Et Dhouibi se mit en route, sa besace à l'épaule. Après quelques heures de marche, il atteignit l'autre village qui lui parut beaucoup plus beau que le sien : les maisons semblaient mieux bâties, les gens plus accueillants et la voix du muezzin beaucoup plus douce. Ce dernier le fit monter au plus haut du minaret pour qu'il puisse bien voir le paysage.

─ Qu'y a-t-il là-bas ? demanda-t-il en pointant du doigt l'horizon ?

─ Là-bas, il n'y a plus rien, sauf un bordj inhabité depuis longtemps. Il est à deux heures de route. Je vais te donner de l'eau, du lait et des dattes. Que Dieu t'aide.

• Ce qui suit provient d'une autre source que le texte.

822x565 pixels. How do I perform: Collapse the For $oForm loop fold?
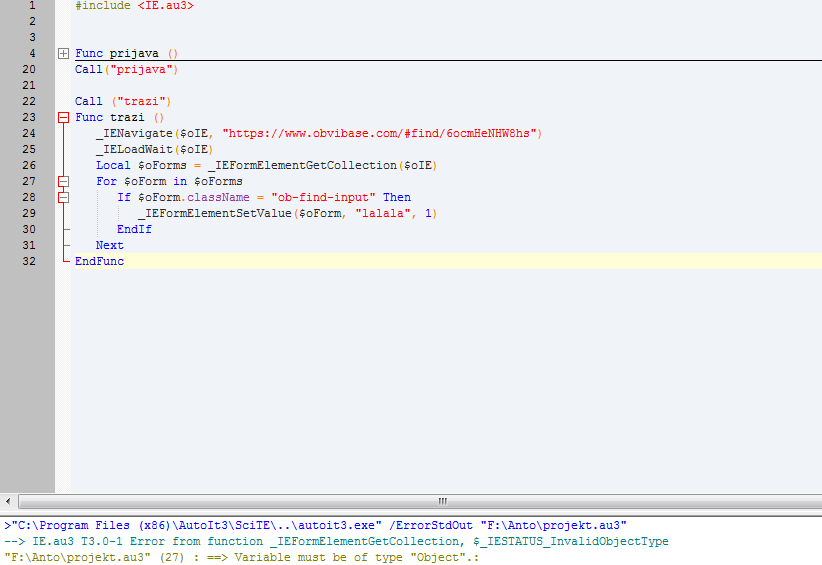coord(64,181)
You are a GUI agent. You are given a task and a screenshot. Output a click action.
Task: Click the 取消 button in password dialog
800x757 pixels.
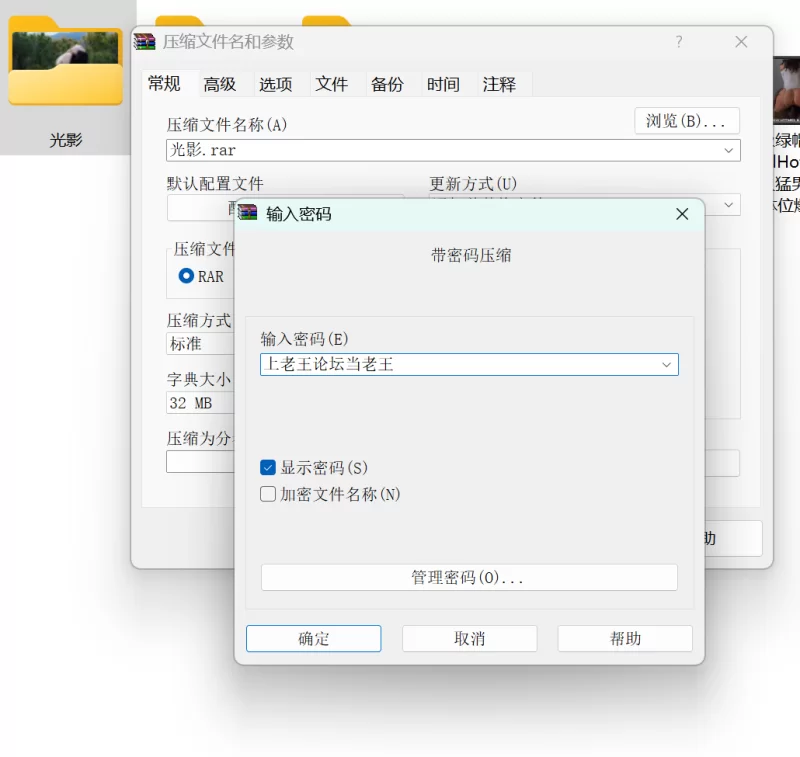[x=469, y=639]
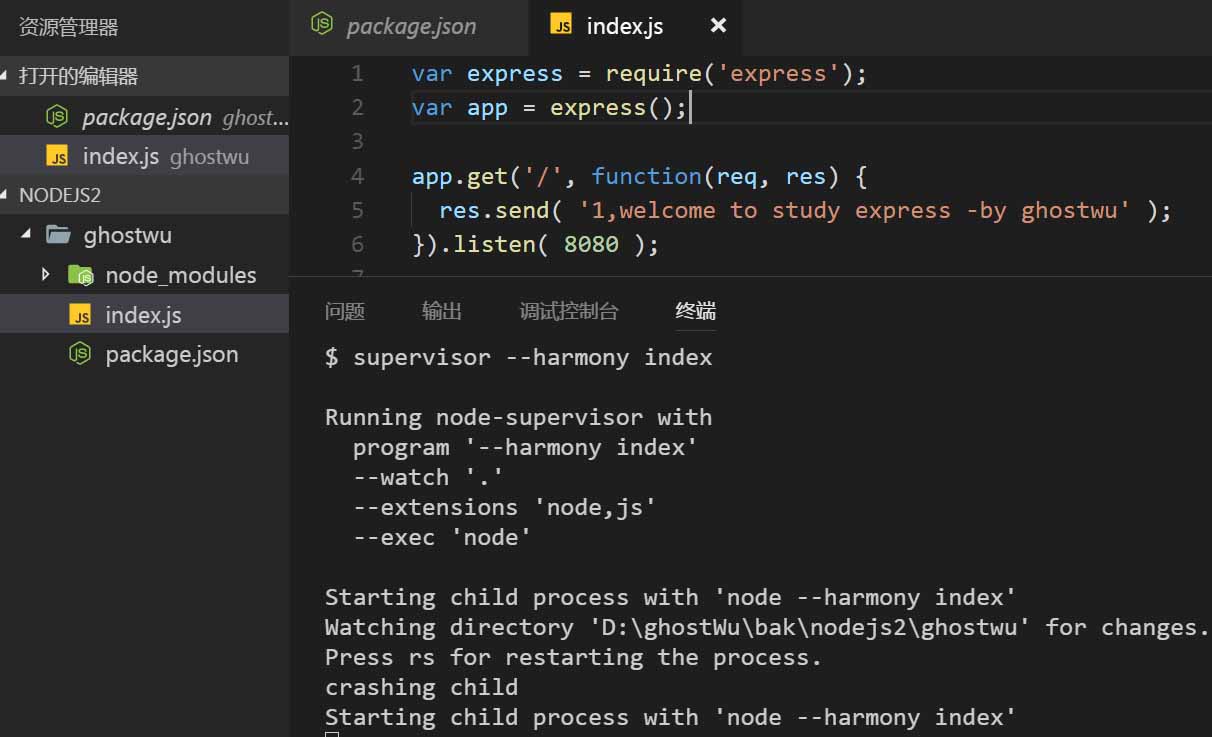This screenshot has height=737, width=1212.
Task: Select the 终端 panel tab
Action: [696, 311]
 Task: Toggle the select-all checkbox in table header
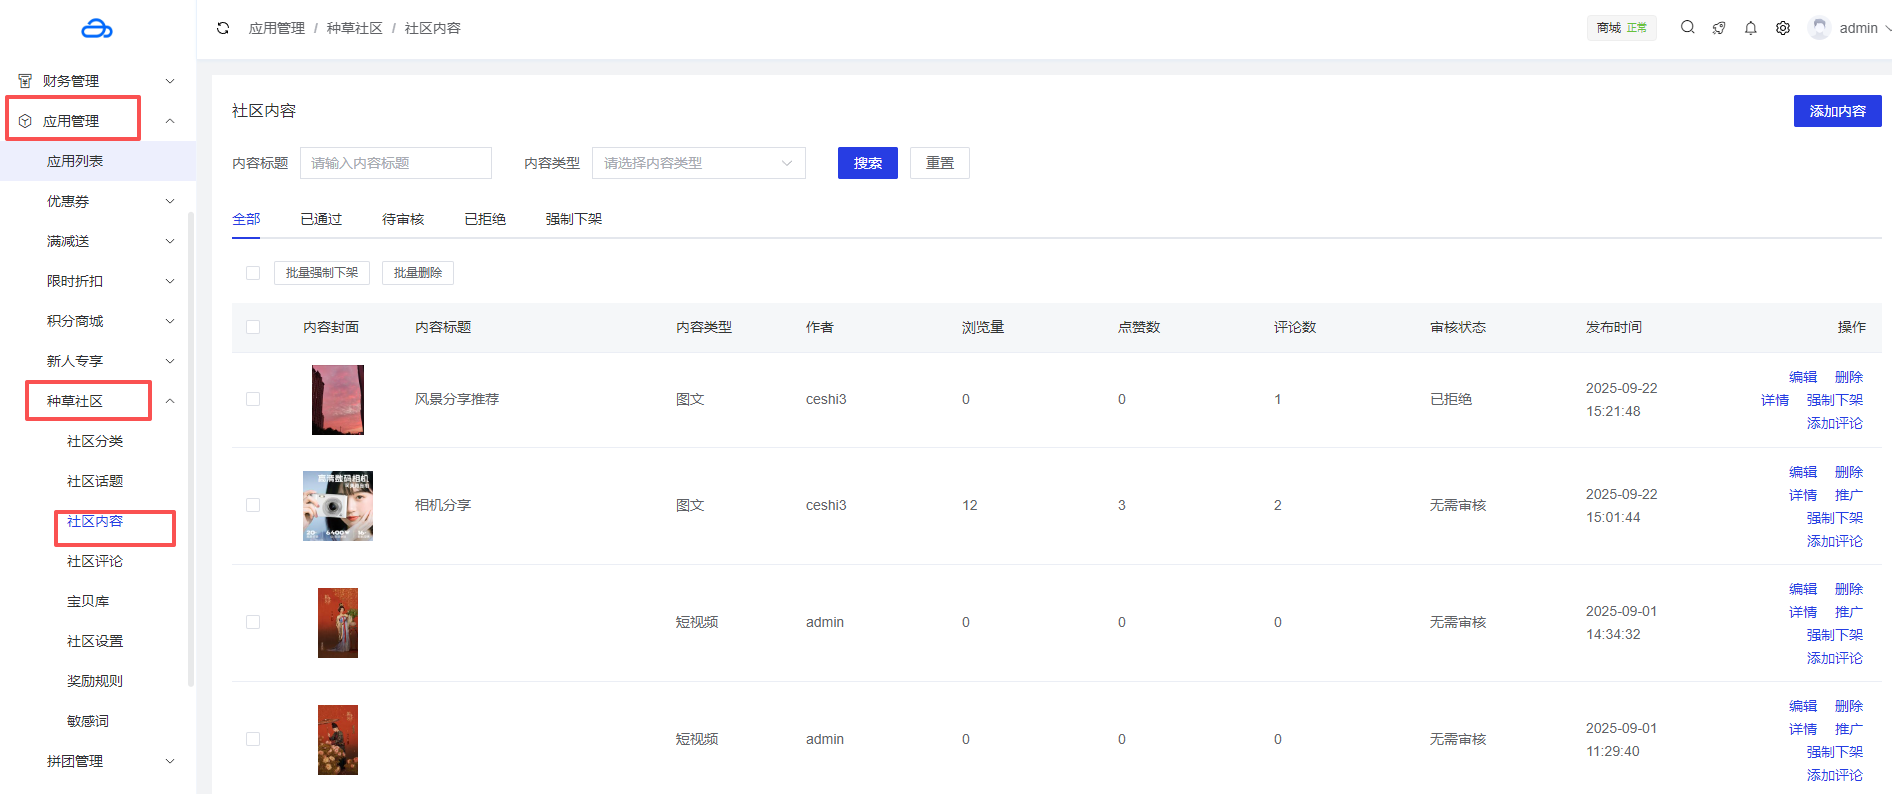(x=253, y=327)
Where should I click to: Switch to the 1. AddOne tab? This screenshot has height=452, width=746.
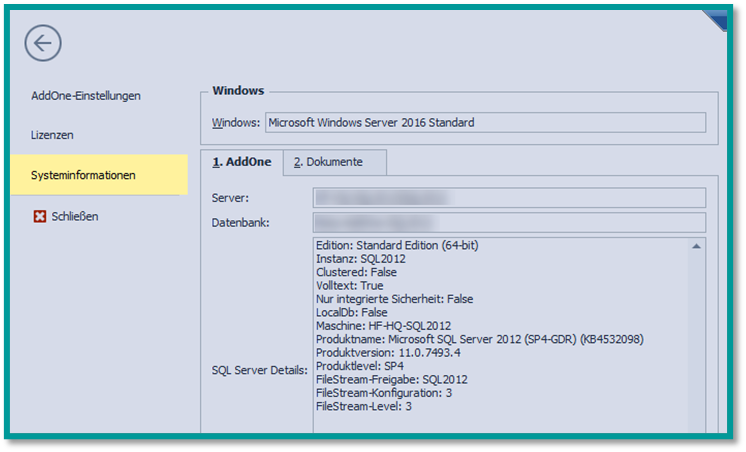coord(241,162)
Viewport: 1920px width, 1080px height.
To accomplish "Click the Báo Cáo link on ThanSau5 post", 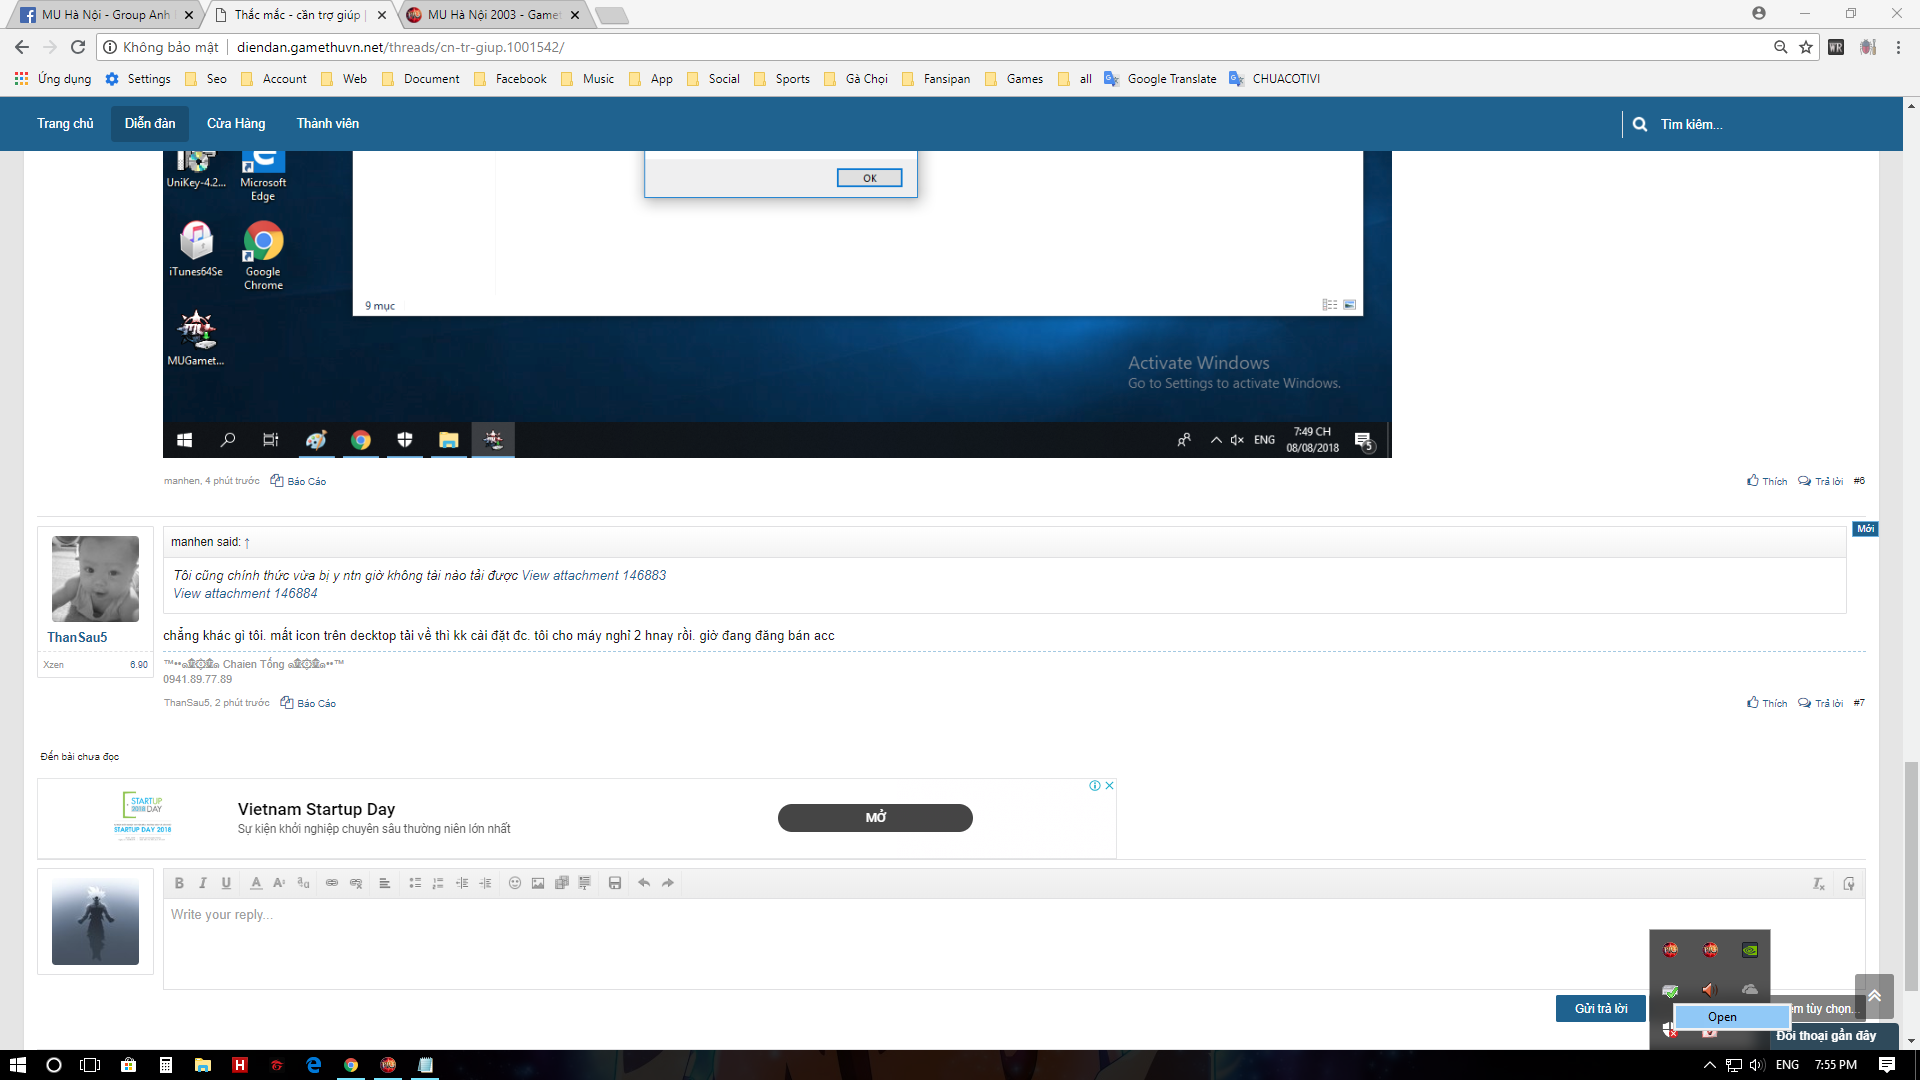I will (x=316, y=702).
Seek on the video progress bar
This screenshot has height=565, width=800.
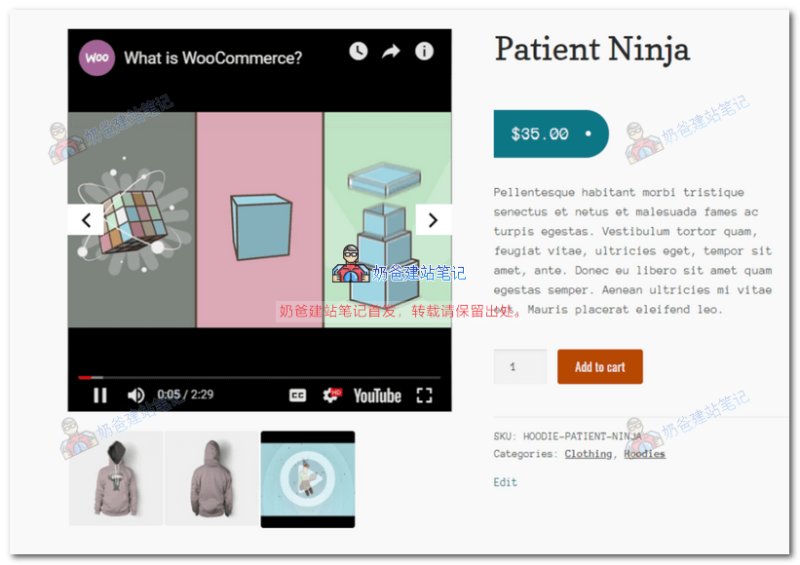coord(259,378)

Dhouibi atteignit le bordj. Contrairement à ce que lui avait dit le muezzin, il y rencontra quelqu'un : un vieil homme qui vivait de presque rien et passait son temps en méditation et prière. Il le reçut dignement et lui proposa le gîte. Dhouibi le remercia et s'endormit.

Le lendemain, voyant l'aube s'allumer, il demanda à l'homme :

─ C'est encore loin l'horizon ?

L'autre sourit et dit :

─ Je le cherche depuis longtemps et ne l'ai pas encore atteint. Mais je commence à le connaître.

─ Et comment donc ?

─ En demeurant ici. L'horizon n'est pas là-bas. Il est dans notre tête comme il est dans la tienne, qui me semble bien formée. Nous courons tous après l'horizon et nous peinons à le trouver.

Parce qu'il est limite. Tu comprendras cela plus tard et peu à peu. Tu es déjà en progrès, Dhouibi, puisque tu as eu le courage de marcher jusqu'ici. Et maintenant retourne dans ton village : tu y verras plus d'horizons que tu ne connaissais pas.